*** Opening of Material for this exercise ***

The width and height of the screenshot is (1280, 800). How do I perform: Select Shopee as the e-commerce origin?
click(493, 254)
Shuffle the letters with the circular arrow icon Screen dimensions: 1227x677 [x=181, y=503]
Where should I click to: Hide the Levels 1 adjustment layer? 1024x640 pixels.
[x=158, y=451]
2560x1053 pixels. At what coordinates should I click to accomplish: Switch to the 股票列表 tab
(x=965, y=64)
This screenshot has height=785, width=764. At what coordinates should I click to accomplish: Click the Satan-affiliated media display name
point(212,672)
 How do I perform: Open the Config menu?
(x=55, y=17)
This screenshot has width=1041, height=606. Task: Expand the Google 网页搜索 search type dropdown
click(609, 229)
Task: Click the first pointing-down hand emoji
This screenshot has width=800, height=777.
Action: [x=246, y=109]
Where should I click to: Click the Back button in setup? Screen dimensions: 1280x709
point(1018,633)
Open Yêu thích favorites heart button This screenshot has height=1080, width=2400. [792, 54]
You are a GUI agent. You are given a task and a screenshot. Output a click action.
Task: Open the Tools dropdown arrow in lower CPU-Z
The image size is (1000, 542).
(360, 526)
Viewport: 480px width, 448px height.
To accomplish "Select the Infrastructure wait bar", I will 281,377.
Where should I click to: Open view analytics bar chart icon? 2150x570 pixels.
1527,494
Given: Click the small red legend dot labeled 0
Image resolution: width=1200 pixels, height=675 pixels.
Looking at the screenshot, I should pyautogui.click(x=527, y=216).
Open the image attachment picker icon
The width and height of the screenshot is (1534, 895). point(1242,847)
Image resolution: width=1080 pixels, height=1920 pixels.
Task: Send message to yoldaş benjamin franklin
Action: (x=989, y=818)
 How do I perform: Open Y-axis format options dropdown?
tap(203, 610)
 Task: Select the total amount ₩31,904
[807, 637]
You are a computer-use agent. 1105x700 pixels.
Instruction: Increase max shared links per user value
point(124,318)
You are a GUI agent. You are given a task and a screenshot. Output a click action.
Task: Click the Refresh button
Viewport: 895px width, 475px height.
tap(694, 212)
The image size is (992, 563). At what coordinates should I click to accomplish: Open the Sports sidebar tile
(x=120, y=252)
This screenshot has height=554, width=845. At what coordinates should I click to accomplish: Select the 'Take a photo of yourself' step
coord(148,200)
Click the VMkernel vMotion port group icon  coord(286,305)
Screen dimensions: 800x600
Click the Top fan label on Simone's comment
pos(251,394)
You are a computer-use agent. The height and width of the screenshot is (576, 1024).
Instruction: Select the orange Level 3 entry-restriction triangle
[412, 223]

*** Close of Material for this exercise ***

**About this exercise**
All the entries above need to be reproduced exactly.

**Your response**
The width and height of the screenshot is (1280, 800). How do I perform: Select Shopee as the e-commerce origin?
click(493, 254)
Shuffle the letters with the circular arrow icon Screen dimensions: 1227x677 [x=181, y=503]
Where should I click to: Hide the Levels 1 adjustment layer? 1024x640 pixels.
[x=158, y=451]
2560x1053 pixels. At what coordinates should I click to accomplish: Switch to the 股票列表 tab
(x=965, y=64)
This screenshot has height=785, width=764. At what coordinates should I click to accomplish: Click the Satan-affiliated media display name
point(212,672)
 How do I perform: Open the Config menu?
(x=55, y=17)
This screenshot has width=1041, height=606. Task: Expand the Google 网页搜索 search type dropdown
click(609, 229)
Task: Click the first pointing-down hand emoji
This screenshot has width=800, height=777.
Action: [x=246, y=109]
Where should I click to: Click the Back button in setup? Screen dimensions: 1280x709
point(1018,633)
Open Yêu thích favorites heart button This screenshot has height=1080, width=2400. [792, 54]
You are a GUI agent. You are given a task and a screenshot. Output a click action.
Task: Open the Tools dropdown arrow in lower CPU-Z
The image size is (1000, 542).
(360, 526)
Viewport: 480px width, 448px height.
To accomplish "Select the Infrastructure wait bar", I will 281,377.
Where should I click to: Open view analytics bar chart icon? 2150x570 pixels.
1527,494
Given: Click the small red legend dot labeled 0
Image resolution: width=1200 pixels, height=675 pixels.
Looking at the screenshot, I should pyautogui.click(x=527, y=216).
Open the image attachment picker icon
The width and height of the screenshot is (1534, 895). point(1242,847)
Image resolution: width=1080 pixels, height=1920 pixels.
Task: Send message to yoldaş benjamin franklin
Action: (x=989, y=818)
 How do I perform: Open Y-axis format options dropdown?
tap(203, 610)
 Task: Select the total amount ₩31,904
[807, 637]
You are a computer-use agent. 1105x700 pixels.
Instruction: Increase max shared links per user value
point(124,318)
You are a GUI agent. You are given a task and a screenshot. Output a click action.
Task: Click the Refresh button
Viewport: 895px width, 475px height.
tap(694, 212)
The image size is (992, 563). At what coordinates should I click to accomplish: Open the Sports sidebar tile
(x=120, y=252)
This screenshot has height=554, width=845. At what coordinates should I click to accomplish: Select the 'Take a photo of yourself' step
coord(148,200)
Click the VMkernel vMotion port group icon  coord(286,305)
Screen dimensions: 800x600
Click the Top fan label on Simone's comment
pos(251,394)
You are a computer-use agent. The height and width of the screenshot is (576, 1024).
Instruction: Select the orange Level 3 entry-restriction triangle
[412, 223]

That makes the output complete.